De la même manière, si la société J-Way expose n’avoir eu de cesse, par la voie de conseil, de demander des explications à sa bailleresse sur cette situation, il convient d’observer que le seul courrier produit aux débats est une mise en demeure adressée à la bailleresse en date du 16 juin 2023 dont l’objet est étranger à l’impossibilité d’exercer dénoncée, courrier aux termes duquel la locataire formulait déjà les autres demandes formées dans le cadre de la présente instance.
Au contraire, le tribunal relève qu’il s’évince des extraits du registre du commerce et des sociétés ainsi que des extraits des publications sur les réseaux sociaux par la société J-Way que cette dernière a poursuivi a minima une activité de food-truck tant sur l’année 2023 que jusqu’à la fin de l’année 2024, la dernière publication étant datée du 23 novembre 2024.

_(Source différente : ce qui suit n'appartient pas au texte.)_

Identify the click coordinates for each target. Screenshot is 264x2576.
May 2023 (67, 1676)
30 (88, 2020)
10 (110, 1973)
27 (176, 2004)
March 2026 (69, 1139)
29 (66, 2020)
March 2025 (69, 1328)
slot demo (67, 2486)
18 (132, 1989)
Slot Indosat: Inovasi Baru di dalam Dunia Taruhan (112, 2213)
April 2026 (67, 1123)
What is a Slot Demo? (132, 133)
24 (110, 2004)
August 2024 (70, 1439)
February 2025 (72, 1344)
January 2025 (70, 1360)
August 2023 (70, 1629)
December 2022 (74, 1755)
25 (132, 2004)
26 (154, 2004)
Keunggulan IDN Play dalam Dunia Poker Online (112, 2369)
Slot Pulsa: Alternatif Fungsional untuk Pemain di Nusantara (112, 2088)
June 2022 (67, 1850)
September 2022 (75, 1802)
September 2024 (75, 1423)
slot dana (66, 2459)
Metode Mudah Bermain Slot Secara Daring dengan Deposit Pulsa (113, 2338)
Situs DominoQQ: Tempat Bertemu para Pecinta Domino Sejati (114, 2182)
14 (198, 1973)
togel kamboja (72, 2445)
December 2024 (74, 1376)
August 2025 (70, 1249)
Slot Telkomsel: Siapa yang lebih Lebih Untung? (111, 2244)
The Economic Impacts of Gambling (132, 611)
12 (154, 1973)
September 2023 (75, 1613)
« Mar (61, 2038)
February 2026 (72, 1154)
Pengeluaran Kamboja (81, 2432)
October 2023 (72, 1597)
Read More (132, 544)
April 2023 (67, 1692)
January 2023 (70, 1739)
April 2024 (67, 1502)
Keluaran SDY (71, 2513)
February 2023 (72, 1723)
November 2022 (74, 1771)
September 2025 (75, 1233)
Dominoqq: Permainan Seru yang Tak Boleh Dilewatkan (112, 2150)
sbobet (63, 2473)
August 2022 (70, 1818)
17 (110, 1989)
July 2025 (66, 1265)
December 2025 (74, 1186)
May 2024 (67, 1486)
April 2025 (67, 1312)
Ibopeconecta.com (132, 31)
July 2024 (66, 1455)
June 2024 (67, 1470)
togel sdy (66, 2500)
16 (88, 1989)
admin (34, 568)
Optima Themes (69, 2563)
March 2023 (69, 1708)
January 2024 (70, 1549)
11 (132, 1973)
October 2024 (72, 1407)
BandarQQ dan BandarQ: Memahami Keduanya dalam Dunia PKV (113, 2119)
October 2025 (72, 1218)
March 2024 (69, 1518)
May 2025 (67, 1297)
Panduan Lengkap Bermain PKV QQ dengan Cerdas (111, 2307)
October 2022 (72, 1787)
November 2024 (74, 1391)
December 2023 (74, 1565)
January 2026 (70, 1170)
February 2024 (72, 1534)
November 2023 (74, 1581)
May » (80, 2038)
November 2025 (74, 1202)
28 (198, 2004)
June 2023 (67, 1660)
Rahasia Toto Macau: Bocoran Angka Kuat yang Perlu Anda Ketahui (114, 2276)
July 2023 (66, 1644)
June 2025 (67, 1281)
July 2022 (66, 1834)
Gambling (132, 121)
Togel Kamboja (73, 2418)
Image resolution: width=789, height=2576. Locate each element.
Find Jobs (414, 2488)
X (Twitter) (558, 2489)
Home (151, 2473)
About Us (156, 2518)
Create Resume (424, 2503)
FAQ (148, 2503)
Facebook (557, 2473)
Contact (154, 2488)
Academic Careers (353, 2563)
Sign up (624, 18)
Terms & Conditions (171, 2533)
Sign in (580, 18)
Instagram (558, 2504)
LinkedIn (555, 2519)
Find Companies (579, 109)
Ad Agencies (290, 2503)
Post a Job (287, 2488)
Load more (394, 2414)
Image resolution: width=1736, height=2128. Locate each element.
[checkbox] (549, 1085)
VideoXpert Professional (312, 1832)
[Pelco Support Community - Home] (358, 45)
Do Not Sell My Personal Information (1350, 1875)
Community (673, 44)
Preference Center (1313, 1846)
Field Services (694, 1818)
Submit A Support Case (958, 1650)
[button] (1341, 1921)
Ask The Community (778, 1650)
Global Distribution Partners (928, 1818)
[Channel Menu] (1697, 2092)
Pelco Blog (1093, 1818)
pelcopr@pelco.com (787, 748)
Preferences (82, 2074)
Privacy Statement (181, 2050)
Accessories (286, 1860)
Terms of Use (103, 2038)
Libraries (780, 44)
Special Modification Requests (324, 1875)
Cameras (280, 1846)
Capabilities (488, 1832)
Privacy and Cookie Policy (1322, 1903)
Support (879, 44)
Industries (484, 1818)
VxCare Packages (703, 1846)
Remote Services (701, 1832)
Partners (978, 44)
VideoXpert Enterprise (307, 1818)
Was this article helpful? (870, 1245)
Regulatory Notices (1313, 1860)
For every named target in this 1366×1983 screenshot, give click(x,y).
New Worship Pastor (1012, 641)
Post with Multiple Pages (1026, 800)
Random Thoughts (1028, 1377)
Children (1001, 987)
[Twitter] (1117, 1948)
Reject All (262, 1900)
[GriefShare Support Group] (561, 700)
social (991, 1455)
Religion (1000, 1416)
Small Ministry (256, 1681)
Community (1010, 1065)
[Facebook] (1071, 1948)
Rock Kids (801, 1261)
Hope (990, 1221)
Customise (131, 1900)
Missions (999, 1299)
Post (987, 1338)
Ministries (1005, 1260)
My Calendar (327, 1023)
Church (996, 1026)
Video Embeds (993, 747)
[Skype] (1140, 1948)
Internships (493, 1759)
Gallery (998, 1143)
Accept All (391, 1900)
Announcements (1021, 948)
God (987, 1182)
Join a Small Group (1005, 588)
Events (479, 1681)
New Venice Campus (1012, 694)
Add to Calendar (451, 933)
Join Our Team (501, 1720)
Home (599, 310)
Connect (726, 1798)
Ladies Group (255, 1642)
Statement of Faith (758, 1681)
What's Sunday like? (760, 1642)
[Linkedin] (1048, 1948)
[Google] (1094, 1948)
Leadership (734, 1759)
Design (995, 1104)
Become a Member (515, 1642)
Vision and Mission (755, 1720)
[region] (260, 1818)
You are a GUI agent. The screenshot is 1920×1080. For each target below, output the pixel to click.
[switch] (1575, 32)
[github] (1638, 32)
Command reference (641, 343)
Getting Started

Dans ces conditions, la demanderesse ne rapporte pas la preuve du manquement de sa bailleresse à son obligation de délivrance.
Dans ces conditions encore, elle ne saurait se prévaloir d’un quelconque préjudice à ce titre.
En conséquence, elle sera déboutée de sa demande de résolution du contrat de bail pour défaut de délivrance ainsi que de sa demande de dommages et intérêts.
Sur la demande reconventionnelle de résiliation judiciaire du bail aux torts exclusifs de la locataire
L’article 1217 du code civil dispose que la partie envers laquelle l’engagement n’a pas été exécuté, ou l’a été imparfaitement, peut :
— refuser d’exécuter ou suspendre l’exécution de sa propre obligation ;
— poursuivre l’exécution forcée en nature de l’obligation ;
— obtenir une réduction du prix ;
— provoquer la résolution du contrat ;
— demander réparation des conséquences de l’inexécution.
Les sanctions qui ne sont pas incompatibles peuvent être cumulées ; des dommages et intérêts peuvent toujours s’y ajouter.
La résolution doit être demandée en justice et il peut être accordé un délai au défendeur selon les circonstances.
Les juges apprécient souverainement si les manquements imputés au défendeur sont assez graves pour justifier la résiliation.
La partie qui demande la résiliation de ce chef doit démontrer le manquement reproché à son cocontractant.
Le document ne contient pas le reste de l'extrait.